**Esercizi proposti**
1 > Indica se ciascuna affermazione concorda con il testo sul Wagenburg, rispondendo sì o no e citando le parole del testo che lo stabiliscono: (a) i fondatori consigliarono ad Alfredo di costruire il pavimento rialzato di almeno 30 centimetri; (b) il più piccolo abitante del Wagenburg ha un anno; (c) il legno tritato dei sentieri viene consegnato agli abitanti dai giardinieri del Görlitzer Park.
2 > Cita testualmente il passo del testo sul Wagenburg compreso tra “I viottoli che” e “tutt’intorno ai carri.”, estremi inclusi.

======== Testo di partenza

Per vivere al Wagenburg devi sapere come “funziona” la natura e i suoi meccanismi. Devi, per esempio, imparare che se intendi piantare un asse di legno in terra – per costruire un deposito- è molto utile bruciare e carbonizzare l’estremità della trave che andrà sotto il terreno. “Perché il carbone resiste all’umidità e protegge” ci spiega Alfredo. Oppure, che per costruire il tuo Baumwagen, dove vivrai senza elettricità e acqua corrente, è fondamentale inserire, fra lo “scheletro” in legno e la plastica che deve proteggerti dalla pioggia, delle strisce di tappeto o della moquette, nelle punte e negli spigoli: è un dettaglio semplice, ma molto importante. In questo modo, infatti, la plastica non si consuma per attrito a contatto con i punti taglienti. “Se costruisci la tua casa male, sperimenti tu stesso le conseguenze di un cattivo costruire. Non è che qualcuno la fa a norma, un geometra o un ingegnere, e poi tu ti occupi soltanto della manutenzione. No, devi fare tutto da solo!”, spiega ancora Alfredo. “Quando sono arrivato qua i fondatori mi diedero due consigli”, ci rivela. “Devi costruire il pavimento rialzato di almeno 30 centimetri, mi dissero, in modo che ci possa passare un cane o un gatto, perché altrimenti avrai i topi! E poi devi rivestire la struttura in legno con dei tappeti, per il freddo”.
I viottoli che si snodano dentro il villaggio creano due vie principali intorno a cui si aprono degli orti, diversi punti d’incontro e un piccolo parco gioco per bambini: il più piccolo abitante del Wagenburg ha sei mesi. I sentieri sono ricoperti di uno strato soffice di legno tritato. I giardinieri del Görlitzer Park potano gli alberi, spezzettano minutamente quanto rimane e poi lo consegnano agli abitanti del villaggio: si tratta di un materiale utilissimo perché in inverno, quando piove tanto, questo strato di legno assorbe l’acqua e fa sì che si cammini su uno strato di legno umido, anziché sul fango: anche per questo qui lo si trova dappertutto, nei viottoli, sotto e tutt’intorno ai carri.
A rendere abitabile un posto del genere è sicuramente l’esistenza dei servizi igienici: il bagno deve esserci per forza.

================
======== Dati forniti

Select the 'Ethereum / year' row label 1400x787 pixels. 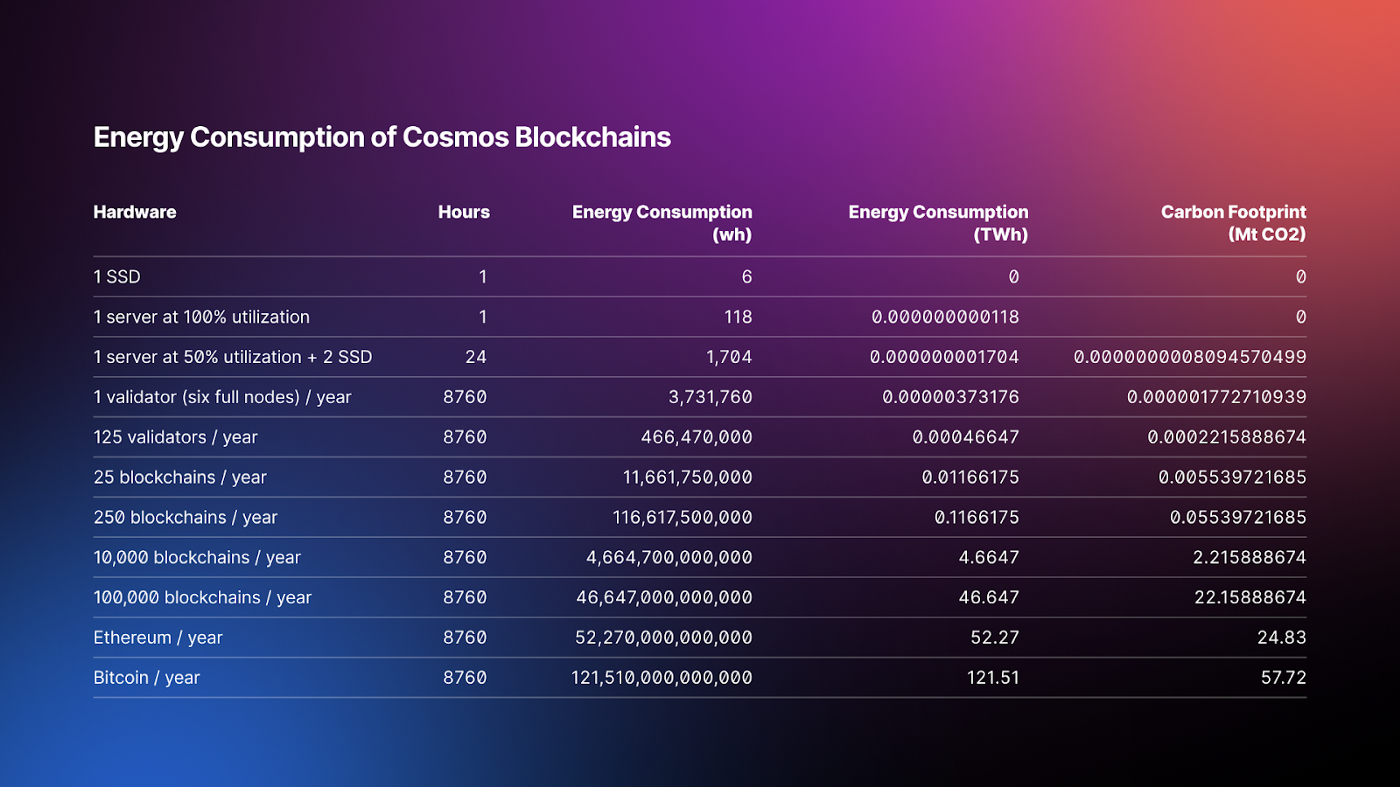point(158,637)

================

**Risultati dell'esercizio**
1 >
(a) Sì: "Devi costruire il pavimento rialzato di almeno 30 centimetri"
(b) No: "il più piccolo abitante del Wagenburg ha sei mesi"
(c) Sì: "I giardinieri del Görlitzer Park potano gli alberi, spezzettano minutamente quanto rimane e poi lo consegnano agli abitanti del villaggio"

2 >
I viottoli che si snodano dentro il villaggio creano due vie principali intorno a cui si aprono degli orti, diversi punti d’incontro e un piccolo parco gioco per bambini: il più piccolo abitante del Wagenburg ha sei mesi. I sentieri sono ricoperti di uno strato soffice di legno tritato. I giardinieri del Görlitzer Park potano gli alberi, spezzettano minutamente quanto rimane e poi lo consegnano agli abitanti del villaggio: si tratta di un materiale utilissimo perché in inverno, quando piove tanto, questo strato di legno assorbe l’acqua e fa sì che si cammini su uno strato di legno umido, anziché sul fango: anche per questo qui lo si trova dappertutto, nei viottoli, sotto e tutt’intorno ai carri.